## WHAT TO PRODUCE
Search the listing below for the word "agent" and copy each line where it appears.

## TASK INPUT
=== Section Start ===
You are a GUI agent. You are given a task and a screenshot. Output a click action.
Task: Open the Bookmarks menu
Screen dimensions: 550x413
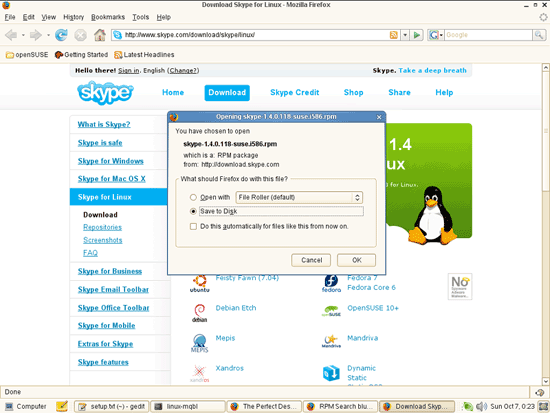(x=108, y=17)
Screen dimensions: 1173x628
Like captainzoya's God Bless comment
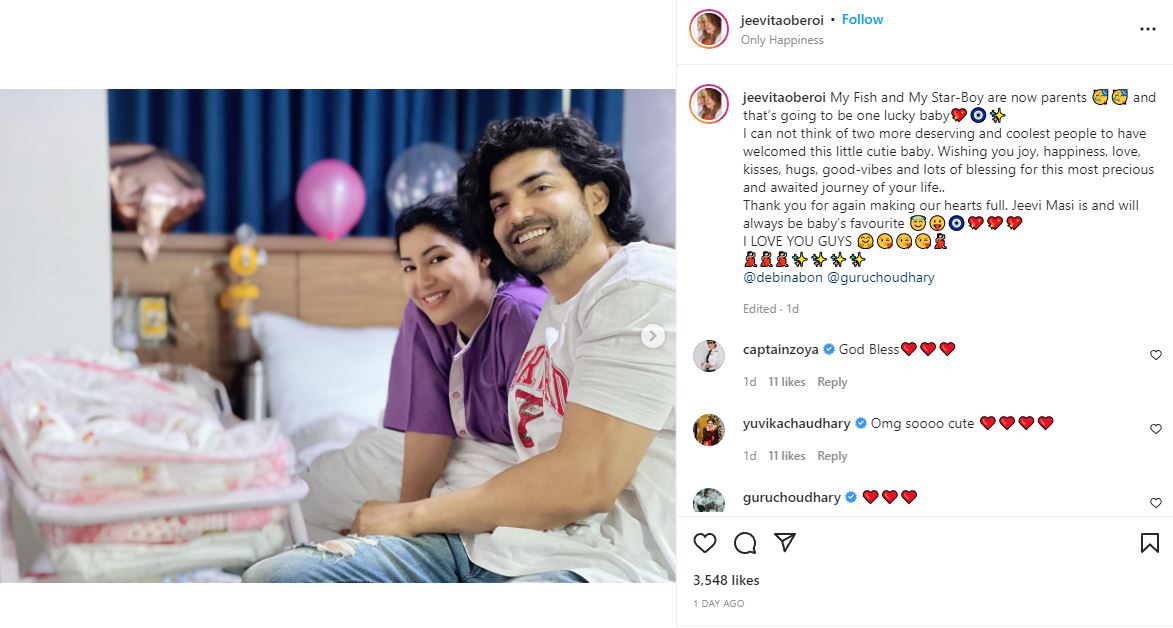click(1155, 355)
=== Section End ===
=== Section Start ===
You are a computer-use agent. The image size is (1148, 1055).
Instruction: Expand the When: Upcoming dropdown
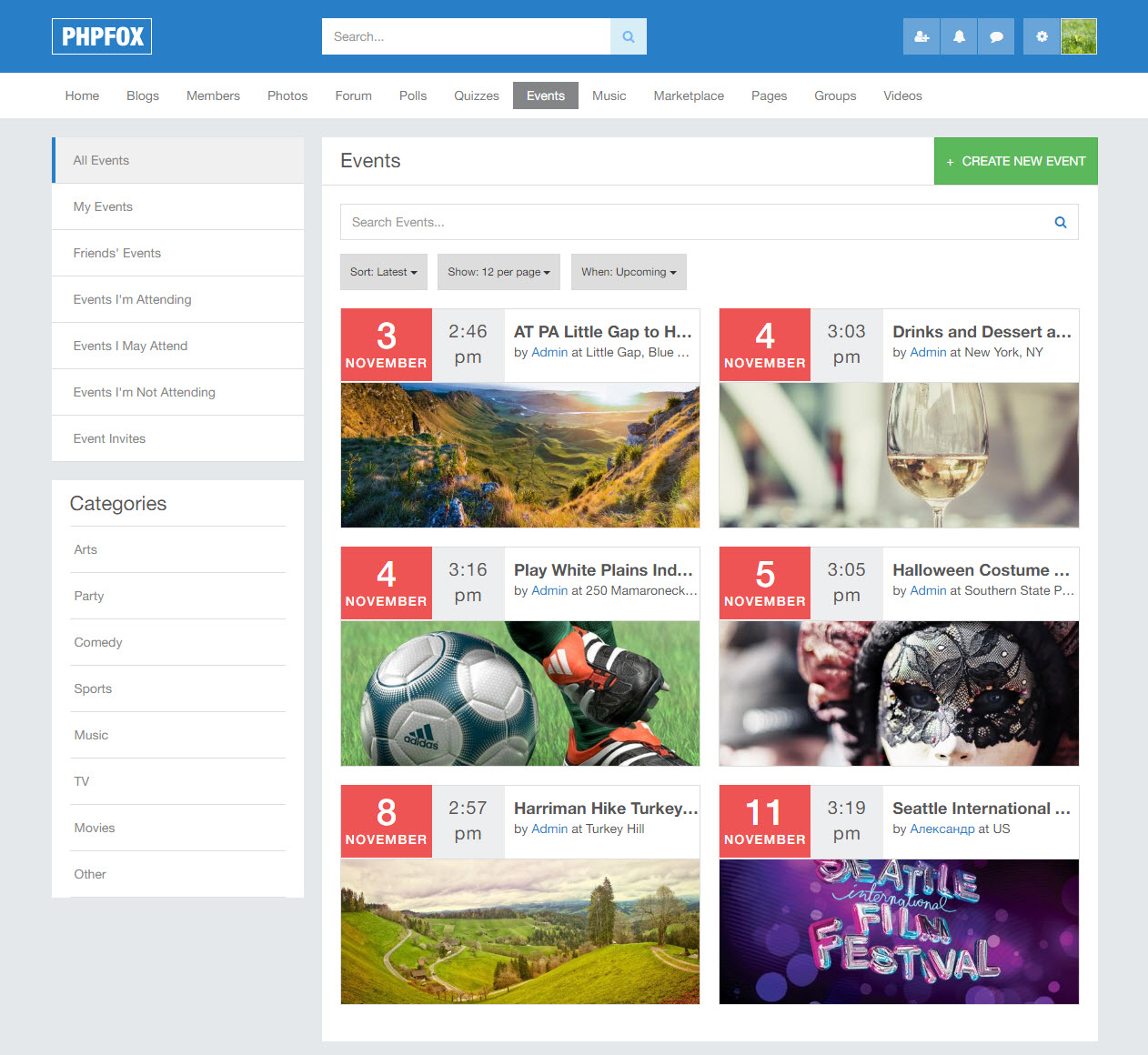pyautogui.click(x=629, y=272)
=== Section End ===
## TASK RESULT
You are a GUI agent. You are given a task and a screenshot. Output a click action.
You are a computer-use agent. The image size is (1148, 1055).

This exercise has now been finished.